We need food, not ethanol

Last winter, I was in the sub-basement of the library at the University of Minnesota, with two state maps stretching 10 feet across spread out on the table in front of me. One was from the 1990s, the other a century older. Growing up on the Wisconsin border, the Minnesota I knew was nothing but farm fields growing food, interrupted only by the Twin Cities and their suburbs. But the map from the state’s early years showed a different landscape. Back then, carbon-storing forests covered most of Minnesota.

Today it’s mostly cornfields with ethanol fuel plants sprouted in between. Farmers used to grow corn and other crops to sell as food for families and livestock, but in the last decade, selling it for ethanol has become too lucrative to refuse. In 2013, thanks largely to surging demand from ethanol plants, U.S. farmers snagged an average of $6.15 per bushel of corn — up from $1.96 in 2005.

The federal government has encouraged ethanol use since 1992, but it really took off as an alternative to gasoline in 2005, spurred by the fines and mandates of the newly adopted Renewable Fuels Standard.

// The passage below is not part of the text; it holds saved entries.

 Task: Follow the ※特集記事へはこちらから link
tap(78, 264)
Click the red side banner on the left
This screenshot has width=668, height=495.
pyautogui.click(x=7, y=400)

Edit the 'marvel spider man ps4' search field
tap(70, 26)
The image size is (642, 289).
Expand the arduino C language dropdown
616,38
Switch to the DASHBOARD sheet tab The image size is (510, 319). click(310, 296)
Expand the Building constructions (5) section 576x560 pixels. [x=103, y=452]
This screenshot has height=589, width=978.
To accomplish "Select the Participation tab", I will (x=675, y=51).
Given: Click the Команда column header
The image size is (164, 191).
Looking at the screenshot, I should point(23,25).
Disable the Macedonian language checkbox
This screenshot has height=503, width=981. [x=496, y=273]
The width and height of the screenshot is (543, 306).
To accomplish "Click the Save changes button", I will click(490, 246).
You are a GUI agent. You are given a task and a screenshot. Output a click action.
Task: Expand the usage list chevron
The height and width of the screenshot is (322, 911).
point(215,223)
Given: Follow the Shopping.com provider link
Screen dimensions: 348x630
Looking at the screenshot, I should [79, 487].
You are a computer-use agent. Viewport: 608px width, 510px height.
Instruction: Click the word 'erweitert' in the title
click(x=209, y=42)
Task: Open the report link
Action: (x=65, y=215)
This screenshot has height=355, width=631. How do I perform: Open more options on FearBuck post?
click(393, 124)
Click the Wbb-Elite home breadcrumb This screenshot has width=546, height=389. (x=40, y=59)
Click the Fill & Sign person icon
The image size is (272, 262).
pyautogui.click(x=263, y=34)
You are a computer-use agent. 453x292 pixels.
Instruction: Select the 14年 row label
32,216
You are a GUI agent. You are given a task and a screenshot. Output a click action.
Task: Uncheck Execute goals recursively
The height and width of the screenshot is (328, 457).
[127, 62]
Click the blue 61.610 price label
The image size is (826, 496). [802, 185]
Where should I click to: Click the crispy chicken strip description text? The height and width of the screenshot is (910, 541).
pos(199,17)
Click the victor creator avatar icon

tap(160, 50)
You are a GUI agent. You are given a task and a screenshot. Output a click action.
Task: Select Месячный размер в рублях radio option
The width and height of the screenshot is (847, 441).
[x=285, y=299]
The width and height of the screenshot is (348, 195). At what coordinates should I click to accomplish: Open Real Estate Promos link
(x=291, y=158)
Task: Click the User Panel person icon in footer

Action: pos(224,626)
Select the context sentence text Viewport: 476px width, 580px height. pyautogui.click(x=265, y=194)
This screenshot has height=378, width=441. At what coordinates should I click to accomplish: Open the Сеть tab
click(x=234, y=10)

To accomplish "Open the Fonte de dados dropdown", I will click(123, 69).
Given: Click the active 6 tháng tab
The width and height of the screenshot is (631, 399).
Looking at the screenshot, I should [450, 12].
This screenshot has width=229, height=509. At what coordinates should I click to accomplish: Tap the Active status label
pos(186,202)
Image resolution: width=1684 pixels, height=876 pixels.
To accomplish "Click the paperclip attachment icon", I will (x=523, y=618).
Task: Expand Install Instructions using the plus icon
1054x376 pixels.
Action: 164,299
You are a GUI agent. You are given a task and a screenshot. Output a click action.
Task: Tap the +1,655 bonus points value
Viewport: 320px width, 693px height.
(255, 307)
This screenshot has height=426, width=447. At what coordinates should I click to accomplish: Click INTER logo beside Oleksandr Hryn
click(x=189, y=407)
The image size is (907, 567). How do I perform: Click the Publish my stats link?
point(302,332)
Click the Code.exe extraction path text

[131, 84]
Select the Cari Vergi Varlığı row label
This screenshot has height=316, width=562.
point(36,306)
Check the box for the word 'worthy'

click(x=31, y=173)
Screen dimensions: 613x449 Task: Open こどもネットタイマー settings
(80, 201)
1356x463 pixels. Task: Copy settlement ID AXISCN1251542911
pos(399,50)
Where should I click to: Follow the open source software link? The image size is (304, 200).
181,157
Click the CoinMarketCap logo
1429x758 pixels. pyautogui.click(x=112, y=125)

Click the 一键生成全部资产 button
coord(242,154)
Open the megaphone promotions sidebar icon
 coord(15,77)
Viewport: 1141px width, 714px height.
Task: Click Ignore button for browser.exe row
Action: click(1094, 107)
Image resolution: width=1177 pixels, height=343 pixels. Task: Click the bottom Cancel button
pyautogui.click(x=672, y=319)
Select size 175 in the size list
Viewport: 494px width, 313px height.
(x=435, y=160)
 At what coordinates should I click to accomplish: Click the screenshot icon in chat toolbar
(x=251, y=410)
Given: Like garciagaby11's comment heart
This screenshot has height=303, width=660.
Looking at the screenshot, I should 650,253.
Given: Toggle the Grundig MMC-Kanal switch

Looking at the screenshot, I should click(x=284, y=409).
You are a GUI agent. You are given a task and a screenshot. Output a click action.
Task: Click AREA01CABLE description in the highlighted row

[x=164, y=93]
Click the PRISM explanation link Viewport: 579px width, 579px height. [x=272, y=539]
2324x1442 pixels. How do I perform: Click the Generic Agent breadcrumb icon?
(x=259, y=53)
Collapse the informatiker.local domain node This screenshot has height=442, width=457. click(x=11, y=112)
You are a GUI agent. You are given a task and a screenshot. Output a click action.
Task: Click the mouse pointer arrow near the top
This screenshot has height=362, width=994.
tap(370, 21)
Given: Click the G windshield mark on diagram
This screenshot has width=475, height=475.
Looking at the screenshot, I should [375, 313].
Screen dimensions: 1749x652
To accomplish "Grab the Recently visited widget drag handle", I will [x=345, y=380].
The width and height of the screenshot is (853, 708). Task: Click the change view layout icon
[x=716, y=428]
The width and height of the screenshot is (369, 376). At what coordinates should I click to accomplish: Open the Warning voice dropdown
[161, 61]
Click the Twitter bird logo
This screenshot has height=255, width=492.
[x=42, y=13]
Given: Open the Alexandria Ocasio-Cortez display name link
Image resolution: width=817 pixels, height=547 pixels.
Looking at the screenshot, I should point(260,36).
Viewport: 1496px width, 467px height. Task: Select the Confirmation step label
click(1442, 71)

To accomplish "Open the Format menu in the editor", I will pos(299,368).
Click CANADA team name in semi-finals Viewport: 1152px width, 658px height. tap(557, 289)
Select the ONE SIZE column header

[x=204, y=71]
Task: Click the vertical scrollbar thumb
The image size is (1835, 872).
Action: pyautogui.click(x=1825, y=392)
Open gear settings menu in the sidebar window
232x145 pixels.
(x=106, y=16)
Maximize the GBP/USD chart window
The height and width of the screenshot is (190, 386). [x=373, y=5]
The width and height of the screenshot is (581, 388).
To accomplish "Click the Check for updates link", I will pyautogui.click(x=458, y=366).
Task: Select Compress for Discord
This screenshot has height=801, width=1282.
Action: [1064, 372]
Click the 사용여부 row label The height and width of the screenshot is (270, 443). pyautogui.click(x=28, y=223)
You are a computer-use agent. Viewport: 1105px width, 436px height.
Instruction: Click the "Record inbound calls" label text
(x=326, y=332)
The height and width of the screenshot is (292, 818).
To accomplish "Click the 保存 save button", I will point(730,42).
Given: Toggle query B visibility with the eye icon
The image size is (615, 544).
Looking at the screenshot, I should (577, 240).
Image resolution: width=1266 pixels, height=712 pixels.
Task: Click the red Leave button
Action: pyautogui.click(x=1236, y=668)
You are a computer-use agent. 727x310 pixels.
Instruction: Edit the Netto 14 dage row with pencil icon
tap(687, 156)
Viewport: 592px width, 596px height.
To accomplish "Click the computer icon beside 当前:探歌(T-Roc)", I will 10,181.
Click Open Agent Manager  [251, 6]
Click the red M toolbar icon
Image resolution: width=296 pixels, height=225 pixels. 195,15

The current version of the standard requires 36 billion gallons of renewable fuels to be blended with gasoline by 2022, which the U.S. Environmental Protection Agency predicts will be about 7 percent of the total fuel use.

Though these policies were well intended at the time, research now shows that the land we’re using to grow plants for biofuels would be better used for crops to feed hundreds of millions of undernourished people around the world.